==== EXTRACTED TEXT ====

That demand came from the left and the right. His opponents wanted yet another Florida Man staring into the lens of the law. His supporters wanted martyr iconography.

“For the record, it will be the most manly, most masculine, most handsome mug shot of all time,” said Hogan Gidley, a former Trump White House spokesman, to Time. “I can say that definitely, before having even seen it.”

Before the arraignment, a Fox News host suggested that a shirt with Trump’s mug shot would become as iconic as shirts of Cuba’s Che Guevara.

But New York law enforcement has discretion over whether to take a mug shot of someone charged with a crime. Trump’s was not expected to be taken, according to the New York Times, because he is easily recognizable and was not considered a flight risk, and because taking a mug shot would complicate security efforts.

Photoshop and AI image generators quickly filled the void this pragmatism had created, creating artificial images of the former president in the harsh glare of police station lighting for schadenfreude and hero worship.

==== MATERIAL ====

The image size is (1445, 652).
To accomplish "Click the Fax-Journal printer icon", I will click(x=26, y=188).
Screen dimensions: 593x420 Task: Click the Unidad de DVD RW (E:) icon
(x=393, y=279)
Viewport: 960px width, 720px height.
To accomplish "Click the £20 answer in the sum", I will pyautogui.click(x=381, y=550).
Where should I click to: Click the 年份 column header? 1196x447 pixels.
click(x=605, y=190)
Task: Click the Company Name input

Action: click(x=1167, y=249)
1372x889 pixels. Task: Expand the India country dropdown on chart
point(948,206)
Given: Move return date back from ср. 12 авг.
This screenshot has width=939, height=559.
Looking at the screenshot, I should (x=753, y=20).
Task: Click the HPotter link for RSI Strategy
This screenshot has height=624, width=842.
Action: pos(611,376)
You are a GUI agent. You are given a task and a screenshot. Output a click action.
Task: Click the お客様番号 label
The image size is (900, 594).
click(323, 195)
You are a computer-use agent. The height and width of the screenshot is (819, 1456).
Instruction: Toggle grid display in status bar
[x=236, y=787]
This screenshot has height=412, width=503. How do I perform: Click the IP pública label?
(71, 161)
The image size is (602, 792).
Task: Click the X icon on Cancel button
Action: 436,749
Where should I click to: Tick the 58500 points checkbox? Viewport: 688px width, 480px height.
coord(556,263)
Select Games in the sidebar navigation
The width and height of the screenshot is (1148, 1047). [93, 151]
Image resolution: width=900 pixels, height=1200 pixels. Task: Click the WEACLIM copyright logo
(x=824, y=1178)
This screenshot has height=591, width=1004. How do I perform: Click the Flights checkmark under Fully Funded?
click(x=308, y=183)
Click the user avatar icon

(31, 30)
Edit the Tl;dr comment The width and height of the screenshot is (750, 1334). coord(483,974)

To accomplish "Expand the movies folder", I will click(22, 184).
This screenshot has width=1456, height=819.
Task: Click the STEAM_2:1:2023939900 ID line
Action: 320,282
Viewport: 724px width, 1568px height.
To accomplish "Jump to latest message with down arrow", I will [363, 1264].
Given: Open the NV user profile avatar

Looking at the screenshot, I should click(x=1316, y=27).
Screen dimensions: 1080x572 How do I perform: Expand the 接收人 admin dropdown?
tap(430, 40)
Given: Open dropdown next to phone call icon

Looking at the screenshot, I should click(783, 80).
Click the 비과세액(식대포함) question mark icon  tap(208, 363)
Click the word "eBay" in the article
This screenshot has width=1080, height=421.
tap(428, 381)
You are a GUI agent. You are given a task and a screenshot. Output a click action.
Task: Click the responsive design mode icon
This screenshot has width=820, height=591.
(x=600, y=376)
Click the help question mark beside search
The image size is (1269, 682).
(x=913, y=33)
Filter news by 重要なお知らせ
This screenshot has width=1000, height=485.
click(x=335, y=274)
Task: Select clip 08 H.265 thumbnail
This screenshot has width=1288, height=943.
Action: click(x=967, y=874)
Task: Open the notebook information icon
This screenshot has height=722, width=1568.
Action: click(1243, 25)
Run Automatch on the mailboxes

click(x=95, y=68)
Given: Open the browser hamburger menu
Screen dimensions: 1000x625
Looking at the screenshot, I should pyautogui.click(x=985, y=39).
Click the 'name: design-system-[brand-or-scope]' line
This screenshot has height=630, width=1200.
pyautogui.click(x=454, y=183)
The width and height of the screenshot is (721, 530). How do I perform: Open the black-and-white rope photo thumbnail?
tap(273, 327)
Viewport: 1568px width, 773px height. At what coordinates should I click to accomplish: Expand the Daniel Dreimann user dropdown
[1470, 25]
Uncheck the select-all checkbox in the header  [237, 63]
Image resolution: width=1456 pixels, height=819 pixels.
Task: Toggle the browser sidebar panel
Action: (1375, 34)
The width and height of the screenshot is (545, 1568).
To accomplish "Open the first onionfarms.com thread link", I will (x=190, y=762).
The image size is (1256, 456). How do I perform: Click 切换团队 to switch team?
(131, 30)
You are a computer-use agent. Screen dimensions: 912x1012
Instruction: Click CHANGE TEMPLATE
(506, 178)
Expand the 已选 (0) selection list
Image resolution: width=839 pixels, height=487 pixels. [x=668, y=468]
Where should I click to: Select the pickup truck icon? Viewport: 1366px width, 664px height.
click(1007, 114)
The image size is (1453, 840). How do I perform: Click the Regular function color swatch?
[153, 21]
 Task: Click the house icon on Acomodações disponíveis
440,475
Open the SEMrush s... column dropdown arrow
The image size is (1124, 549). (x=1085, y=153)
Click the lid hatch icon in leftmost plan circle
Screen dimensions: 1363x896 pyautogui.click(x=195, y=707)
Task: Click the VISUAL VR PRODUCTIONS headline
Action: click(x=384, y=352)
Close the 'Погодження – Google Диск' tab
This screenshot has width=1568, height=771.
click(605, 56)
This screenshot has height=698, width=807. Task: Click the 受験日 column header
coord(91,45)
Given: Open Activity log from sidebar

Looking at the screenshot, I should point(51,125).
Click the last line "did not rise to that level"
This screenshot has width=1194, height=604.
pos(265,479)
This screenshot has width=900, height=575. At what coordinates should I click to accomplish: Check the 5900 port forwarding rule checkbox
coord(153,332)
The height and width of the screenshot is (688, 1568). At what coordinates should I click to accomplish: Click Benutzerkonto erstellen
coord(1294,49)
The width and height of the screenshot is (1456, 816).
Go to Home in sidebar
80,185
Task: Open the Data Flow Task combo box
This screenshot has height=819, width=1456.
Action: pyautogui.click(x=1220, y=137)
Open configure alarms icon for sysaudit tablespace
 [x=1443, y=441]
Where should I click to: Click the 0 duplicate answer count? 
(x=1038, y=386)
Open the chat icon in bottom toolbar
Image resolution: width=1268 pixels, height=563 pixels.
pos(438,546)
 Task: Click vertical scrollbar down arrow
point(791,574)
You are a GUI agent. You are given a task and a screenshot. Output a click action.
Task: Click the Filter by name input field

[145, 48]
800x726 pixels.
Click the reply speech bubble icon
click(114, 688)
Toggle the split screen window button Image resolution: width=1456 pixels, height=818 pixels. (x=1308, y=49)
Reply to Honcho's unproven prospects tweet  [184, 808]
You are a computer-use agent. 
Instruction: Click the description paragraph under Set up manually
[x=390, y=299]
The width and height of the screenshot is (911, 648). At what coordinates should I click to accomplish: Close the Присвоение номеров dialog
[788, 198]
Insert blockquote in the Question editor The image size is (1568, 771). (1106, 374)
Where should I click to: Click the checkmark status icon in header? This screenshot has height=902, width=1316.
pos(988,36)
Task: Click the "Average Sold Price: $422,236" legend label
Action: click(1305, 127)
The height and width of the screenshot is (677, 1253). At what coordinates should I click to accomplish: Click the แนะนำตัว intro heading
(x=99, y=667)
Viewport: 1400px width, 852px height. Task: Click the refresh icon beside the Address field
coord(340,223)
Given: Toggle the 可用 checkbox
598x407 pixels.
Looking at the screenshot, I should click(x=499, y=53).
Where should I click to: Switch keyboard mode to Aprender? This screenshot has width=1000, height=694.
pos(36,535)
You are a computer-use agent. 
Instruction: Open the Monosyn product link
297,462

====

→ **DIRECTIVES**
- A) Reproduce the part of the mug shot article from "But New York" up to and including "complicate security efforts.".
- B) Arrange the lines of the records from the line with "You are a computer-use agent. The" up to and including the line with "will [363, 1264]." as a Markdown table with the columns Row and Line, leaving out blank lines.

→ **RESPONSES PER TASK**
- A)
But New York law enforcement has discretion over whether to take a mug shot of someone charged with a crime. Trump’s was not expected to be taken, according to the New York Times, because he is easily recognizable and was not considered a flight risk, and because taking a mug shot would complicate security efforts.

- B)
| Row | Line |
|---|---|
| 1 | You are a computer-use agent. The height and width of the screenshot is (819, 1456). |
| 2 | Instruction: Toggle grid display in status bar |
| 3 | [x=236, y=787] |
| 4 | This screenshot has height=412, width=503. How do I perform: Click the IP pública label? |
| 5 | (71, 161) |
| 6 | The image size is (602, 792). |
| 7 | Task: Click the X icon on Cancel button |
| 8 | Action: 436,749 |
| 9 | Where should I click to: Tick the 58500 points checkbox? Viewport: 688px width, 480px height. |
| 10 | coord(556,263) |
| 11 | Select Games in the sidebar navigation |
| 12 | The width and height of the screenshot is (1148, 1047). [93, 151] |
| 13 | Image resolution: width=900 pixels, height=1200 pixels. Task: Click the WEACLIM copyright logo |
| 14 | (x=824, y=1178) |
| 15 | This screenshot has height=591, width=1004. How do I perform: Click the Flights checkmark under Fully Funded? |
| 16 | click(x=308, y=183) |
| 17 | Click the user avatar icon |
| 18 | (31, 30) |
| 19 | Edit the Tl;dr comment The width and height of the screenshot is (750, 1334). coord(483,974) |
| 20 | To accomplish "Expand the movies folder", I will click(22, 184). |
| 21 | This screenshot has width=1456, height=819. |
| 22 | Task: Click the STEAM_2:1:2023939900 ID line |
| 23 | Action: 320,282 |
| 24 | Viewport: 724px width, 1568px height. |
| 25 | To accomplish "Jump to latest message with down arrow", I will [363, 1264]. |